By: Navyasri, Writer, WomenEntrepreneurIndia

Micro, Small, and Medium Enterprises (MSMEs) are businesses that manufacture, preserve, process, and produce goods or provide services. MSMEs have and continue to make significant contributions to India's socioeconomic growth. They are a major source of employment and aid in the development of the nation's rural and backward areas. In recent years women led SMEs have made a significant contribution to the global economy. Women-led SMEs, in particular, not only create jobs for themselves, but also employ others. In 2019, women-owned businesses accounted for less than 20% of all businesses in India. These 13.5 to 15.7 million women-led enterprises were mostly one-person operations that directly employed between 22 and 27 million people. 

The number of women running small businesses in India has increased dramatically in recent years. According to government data, the number of women-led micro, small, and medium enterprises in India increased by more than 75% in FY22, to 8.59 lakh units, up from 4.9 lakh in the previous fiscal.

"While 4.9 lakh women-led MSMEs registered on the portal during the year 2020-21, about 8.59 lakh women-led MSMEs registered during the year 2021-22 (up to 28.03.2022)," Minister of State for Micro Small and Medium Enterprises Bhanu Pratap Singh Verma said in a written reply to the Lok Sabha.

In July 2020, the government replaced the previous process of filing an Udyog Adhaar Memorandum for registration of Micro, Small, and Medium Enterprises (MSMEs) with Udyam Registration.

"The number of women-led MSMEs registered on Udyam Registration Portal has witnessed a substantial increase," Verma said.
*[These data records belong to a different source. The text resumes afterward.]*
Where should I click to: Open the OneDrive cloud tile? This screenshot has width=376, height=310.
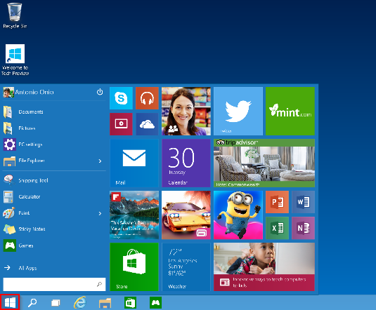[147, 124]
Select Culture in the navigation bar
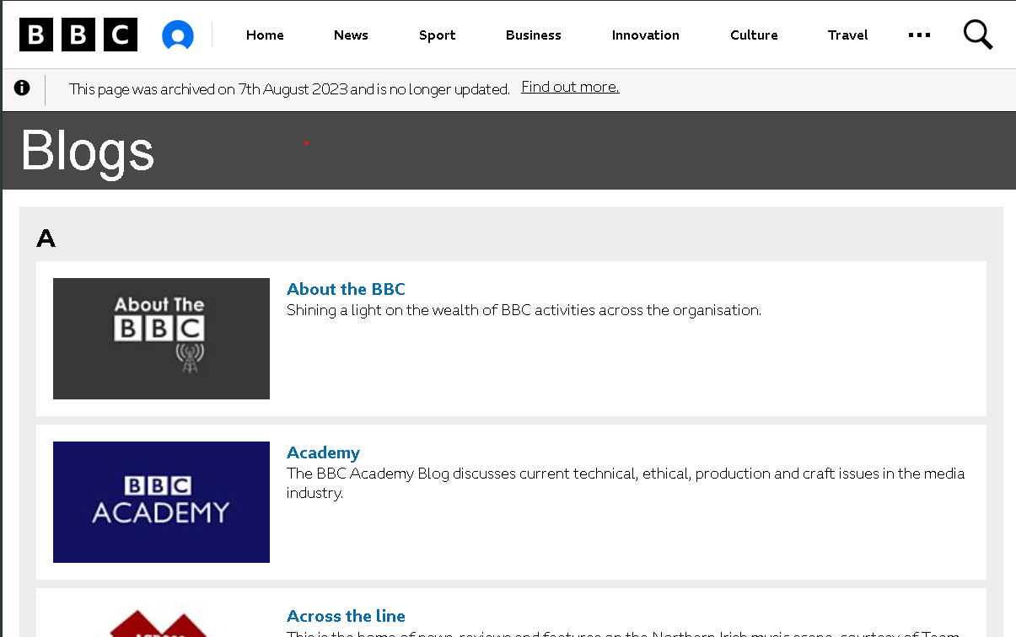 pyautogui.click(x=754, y=35)
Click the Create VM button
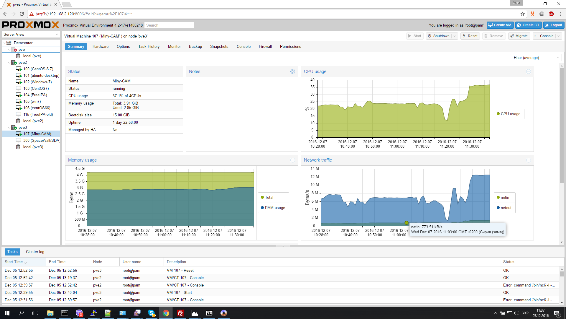 tap(500, 25)
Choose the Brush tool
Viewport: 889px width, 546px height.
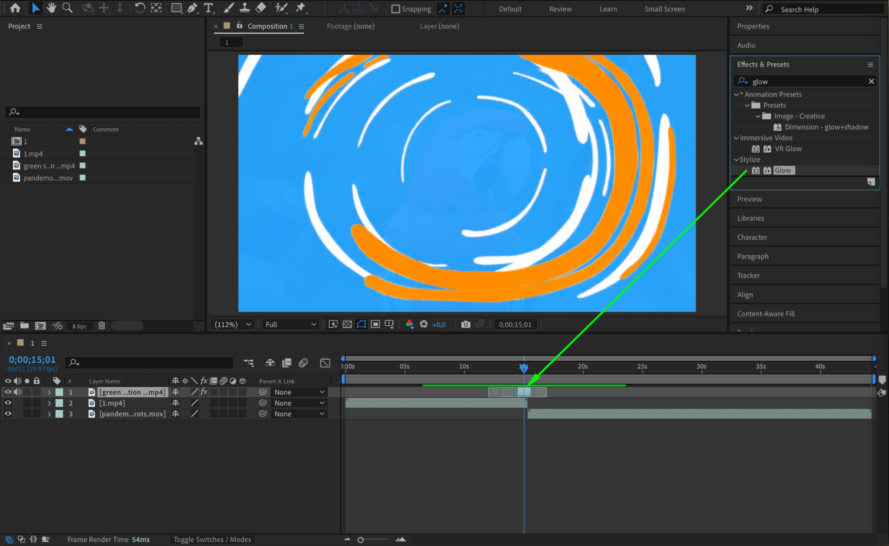coord(228,8)
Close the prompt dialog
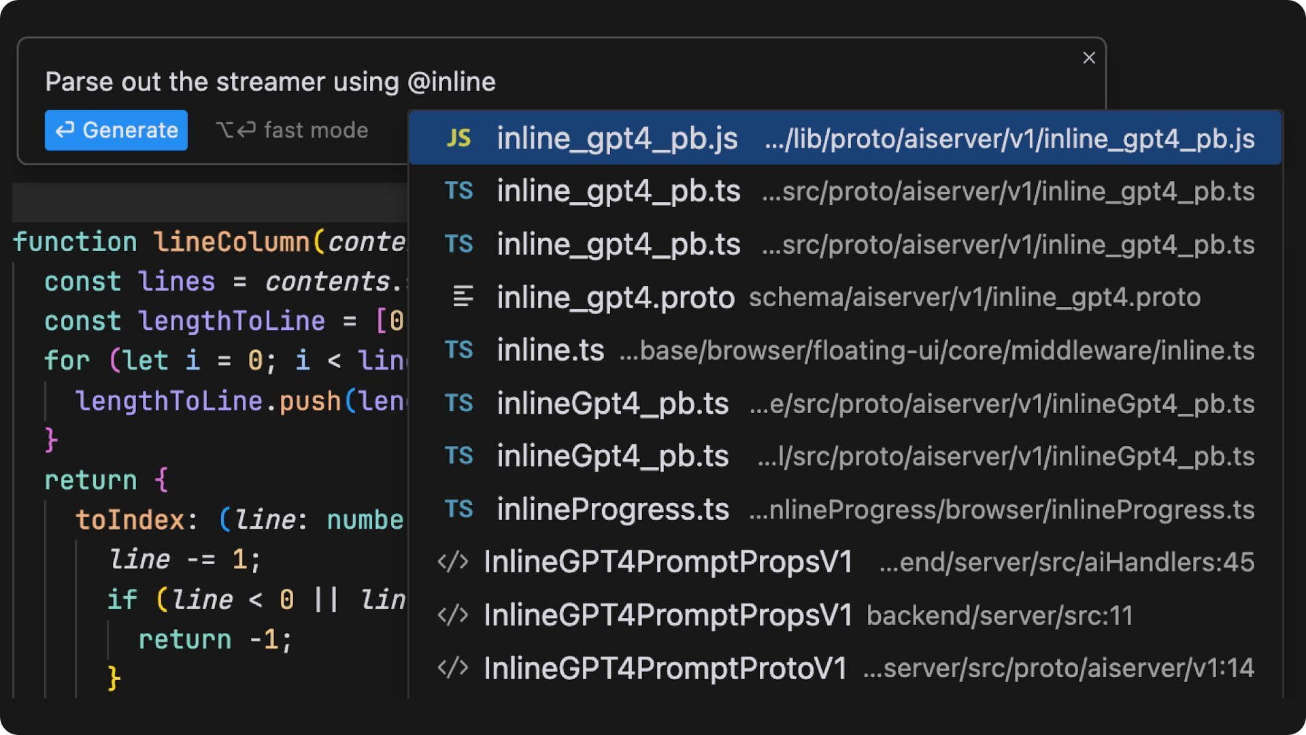 (1088, 58)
Furthermore, according to data available with the Reserve Bank of India, as of March 31, 2021, 70.64 crore accounts in scheduled commercial banks belong to female account holders, according to the minister's response.

More women are launching their own businesses

The number of women starting their own businesses in India has steadily increased.
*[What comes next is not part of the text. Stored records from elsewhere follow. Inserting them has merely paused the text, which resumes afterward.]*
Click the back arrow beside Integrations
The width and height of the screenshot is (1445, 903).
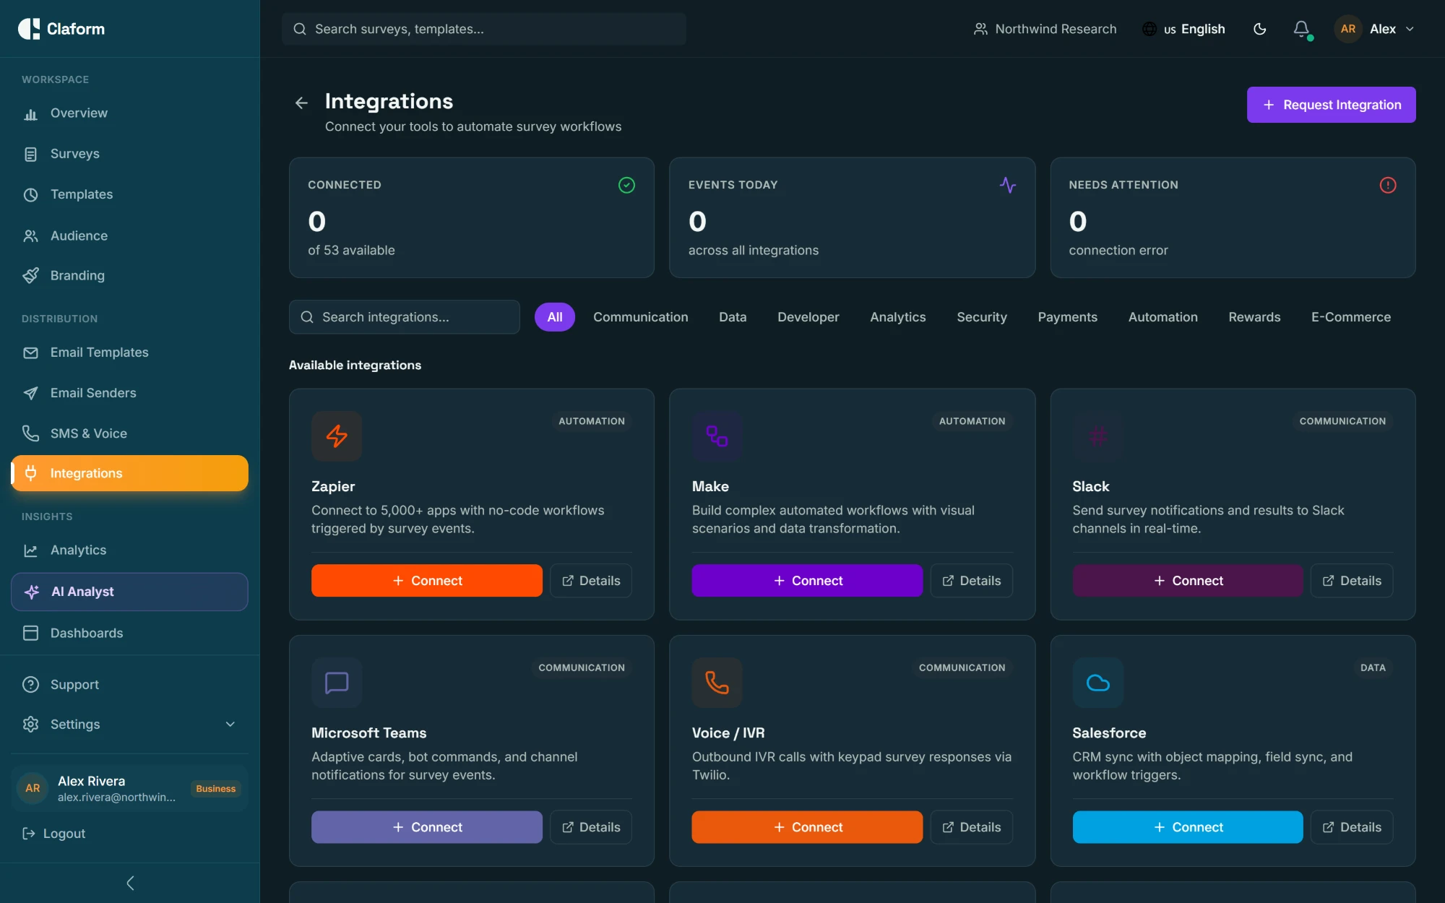tap(301, 103)
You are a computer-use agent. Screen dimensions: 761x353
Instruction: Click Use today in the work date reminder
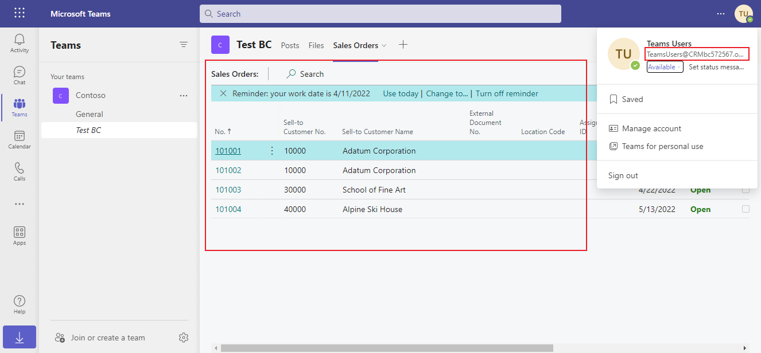401,93
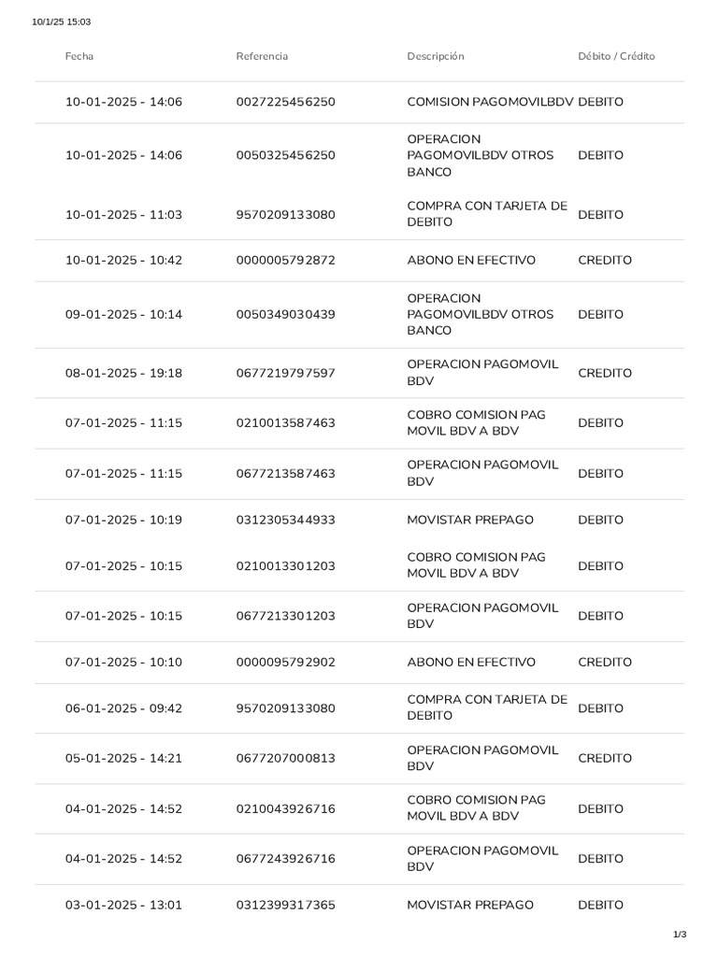
Task: Click reference number 0312399317365
Action: click(285, 905)
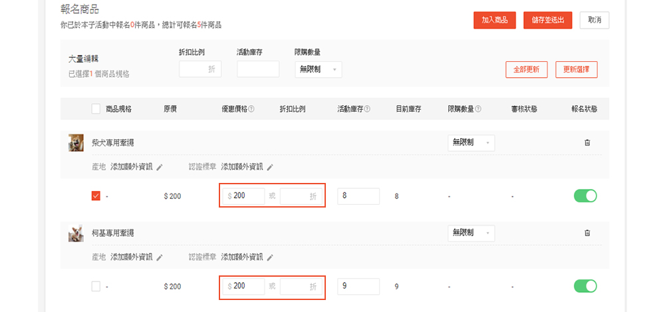Delete the 柯基專用牽繩 product with trash icon
665x312 pixels.
coord(587,233)
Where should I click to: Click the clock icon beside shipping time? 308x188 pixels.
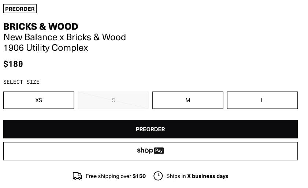pos(158,176)
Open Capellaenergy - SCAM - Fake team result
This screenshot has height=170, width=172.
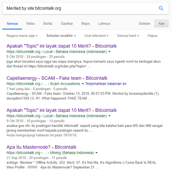[57, 78]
According to a 2019 report, 'Powering The Economy With Her: Women Entrepreneurship In India,' published jointly by Google and Boston-based consulting firm Bain & Company, women business owners have the potential to create 150-170 million jobs in India by 2030.

Female entrepreneurship is especially important for India because it catalyses women's labor-force participation at a time when women's labor-force participation remains low.

According to a recent report in The Economist, only 7% of working-age women in India currently have paid jobs.

In India, there are approximately 63 million micro, small, and medium-sized enterprises (MSMEs), with approximately 8 million run by women.

According to the National Statistical Office's periodic labour force survey, the unemployment rate for people aged 15 and up in urban areas fell to 12.6% in April-June 2021, down from 20.8% in the same month the previous year (NSO).

Joblessness was high in April-June 2020, owing primarily to the impact of the country's lockdown restrictions imposed to combat the spread of the deadly coronavirus.


Despite an increase in the number of women-led MSMEs in India, they still face a USD 158 billion financing gap and rely primarily on informal sources. The most difficult challenge they face in running a business is obtaining capital, followed by managing business operations and obtaining a credit period from vendors/suppliers. Expanding on these roadblocks, respondents believe that starting and scaling a business is difficult for women SMEs, with raising the necessary capital being the common denominator in each stage. Lack of business and finance experience, according to 61% of women, is also a factor. To address some of the issues, most entrepreneurs still rely on banks for financing; however, years of business operation, insufficient credit history, and lack of property ownership are major roadblocks to getting their loans approved.

Here are global best practises in serving women-led SMEs that have been researched in order to provide specific recommendations for banks to develop successful strategies for reaching this segment.

So, what did we discover? To serve the women-led SME market, make sure to:

1. Understand Your Market and Customers: Market research and segmentation are essential for successfully serving this market.

2. View Women-Led SMEs as a Separate Group: The women's market should be viewed as a separate segment within a bank, with its own value proposition. According to research, women do not necessarily want differentiated financial products, but they do want to be treated differently and with respect.

3. Increase Internal Capacity: To increase internal capacity to serve the women's market, buy-in from the Board and Executive Management is required.

4. Modify Your Credit Processes, Lending Methodologies, and Delivery Models: Integration of standardised measures such as credit scoring, as well as analysis of formal and informal data sources such as the SMEs track record and future outlook, can help assess and mitigate risk.

5. Provide a Comprehensive Mix of Financial and Non-Financial Products and Services to Women: Women place a high value on both personal and business products and services, and they are often willing to consider multiple or bundled products from a bank.

6. Invest in Disaggregated Data to Prove the Business Case: Banks must collect and analyse data by gender to track the performance of their women's investments.